- Page extract
────────

Cross Country: We used to run cross country to get in shape for soccer season but I hated it. I am not a runner for the sake of running. Put a soccer ball in front of me and I can run for miles. But just running to run…not so much. I get bored and then I get distracted. I was halfway through a course, running with a small group of team mates, when I got distracted by something out of the corner of my eye. I didn’t see the tree root in the ground until I tripped over it, fell down the hill, and landed in a lake. I had to walk all the way back soaking wet and limping because I lost a shoe. Seriously.

 

Bowling: I’ve never seen the appeal of bowling. I just don’t think it’s fun. But I got talked into it a few times as a teen and it never ended well. I was always in last place and almost all of my turns ended in gutter balls. I’ve only ever had one strike and I was super excited. Too bad it wasn’t in my own lane. But I’m totally counting it. 

 

Track: I’m still not sure how I got talked into trying out for track. Again, not a runner. But one of the coaches was a hottie and he needed someone to do hurdles. I knew it was a mistake but I did it anyway. Have you ever seen the horses who shy away from the jump at the last second and screech to a halt inches before the rail? Guess what? Humans can do that too but stopping that quickly isn’t as easy as it looks. You know what else? Hurdles hurt when they hit you in the stomach and flip you over head first. 

 

Golf: Based on my experience during putt putt golf, I’m sure you can imagine how badly real golf turned out for me. No need to recount the entire humiliating experience but I will tell you that those golf carts are super sensitive sometimes. And also, just as an FYI- those really serious guys on the golf course don’t like it when you run them over with a golf cart. They get very snippy when their cardigans come untied around their necks. 

 

Powder Puff Football: I love football as y’all know. So when our school had the annual powder puff football tournament I was all in. Unfortunately nobody told me it was flag football, not tackle football. I took out a cheerleader. It was ugly.

 

I wish those were all my moments but that’s just a small sample. I didn’t even tell you about the time I was in a three-legged race that ended in an emergency room visit and a partner with a broken leg. I swear I didn’t see the tree, I really didn’t. 

 

Matt says I’m special. Clearly he means gifted.

────────

- Given request 1
List every sport that the page extract names as a section heading.
- Given request 2
Copy the page extract from "Cross Country: We" to "a shoe. Seriously.", inclusive, and rename "soccer" to "hockey" throughout that part.
- Given request 3
Answer these questions about the page extract.
(a) Where did the narrator land after tripping over the tree root during cross country?
(b) How many strikes has the narrator ever bowled?
(c) What kind of football was the powder puff tournament?
You won't need the listing for any of this.

- Raw data
────────

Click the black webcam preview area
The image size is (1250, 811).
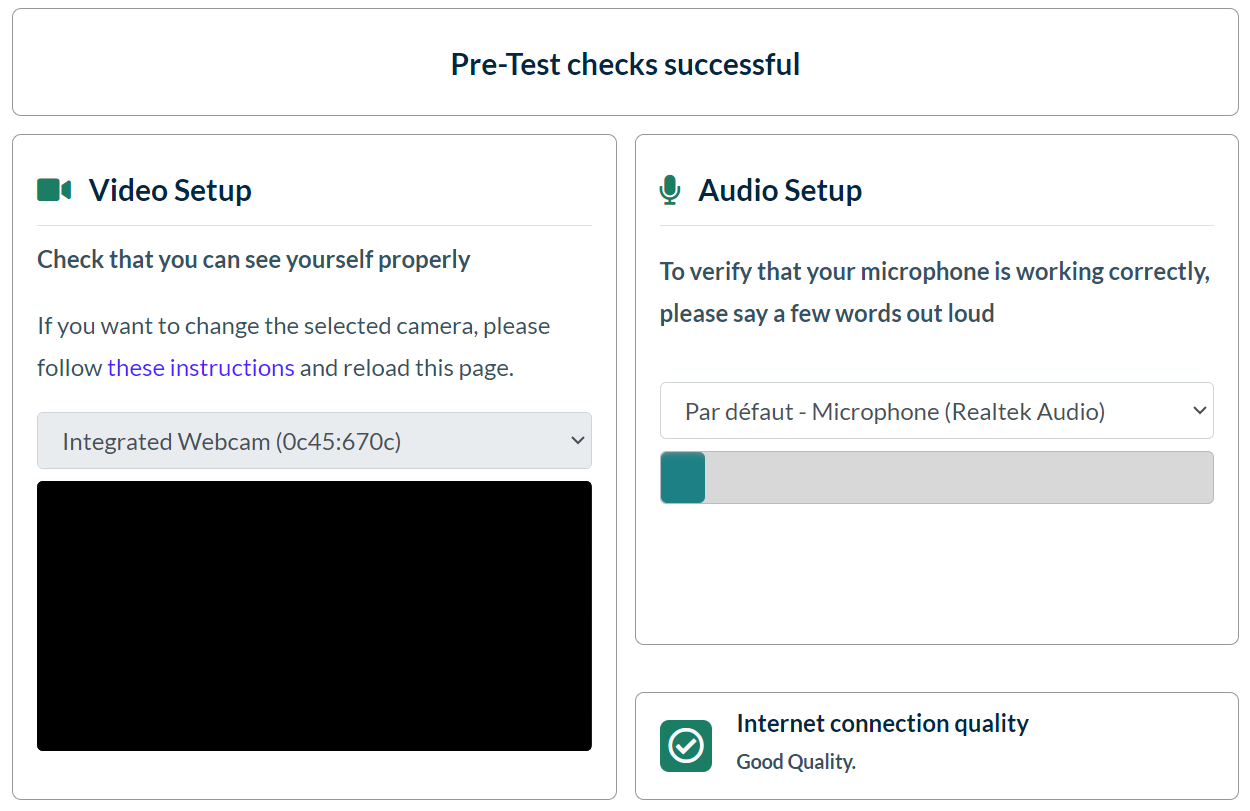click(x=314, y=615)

────────

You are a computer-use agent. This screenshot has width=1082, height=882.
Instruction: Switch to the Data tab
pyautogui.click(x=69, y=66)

────────

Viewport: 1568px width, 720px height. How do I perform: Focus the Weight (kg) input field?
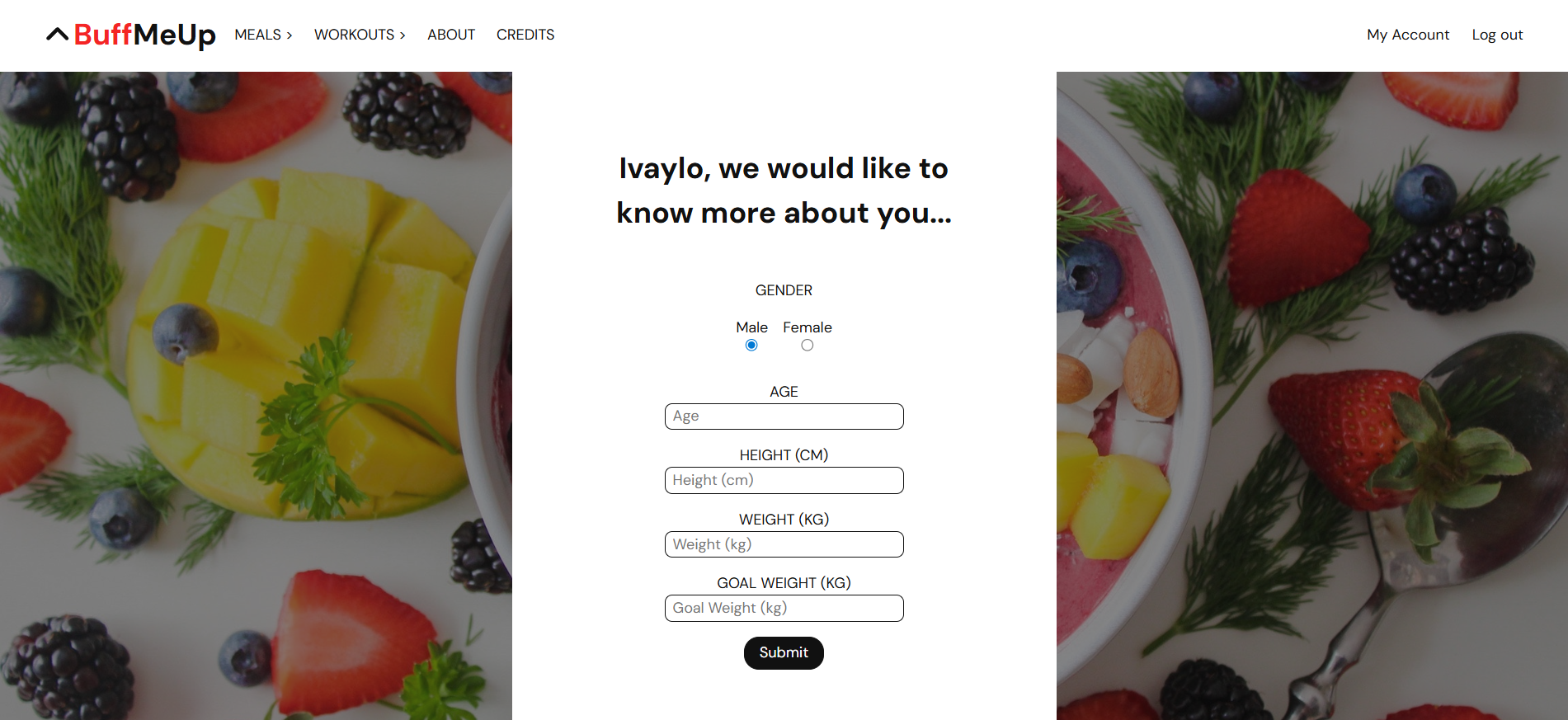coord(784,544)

────────

- Correct answer 1
Cross Country, Bowling, Track, Golf, Powder Puff Football

- Correct answer 2
Cross Country: We used to run cross country to get in shape for hockey season but I hated it. I am not a runner for the sake of running. Put a hockey ball in front of me and I can run for miles. But just running to run…not so much. I get bored and then I get distracted. I was halfway through a course, running with a small group of team mates, when I got distracted by something out of the corner of my eye. I didn’t see the tree root in the ground until I tripped over it, fell down the hill, and landed in a lake. I had to walk all the way back soaking wet and limping because I lost a shoe. Seriously.

- Correct answer 3
(a) In a lake
(b) One
(c) Flag football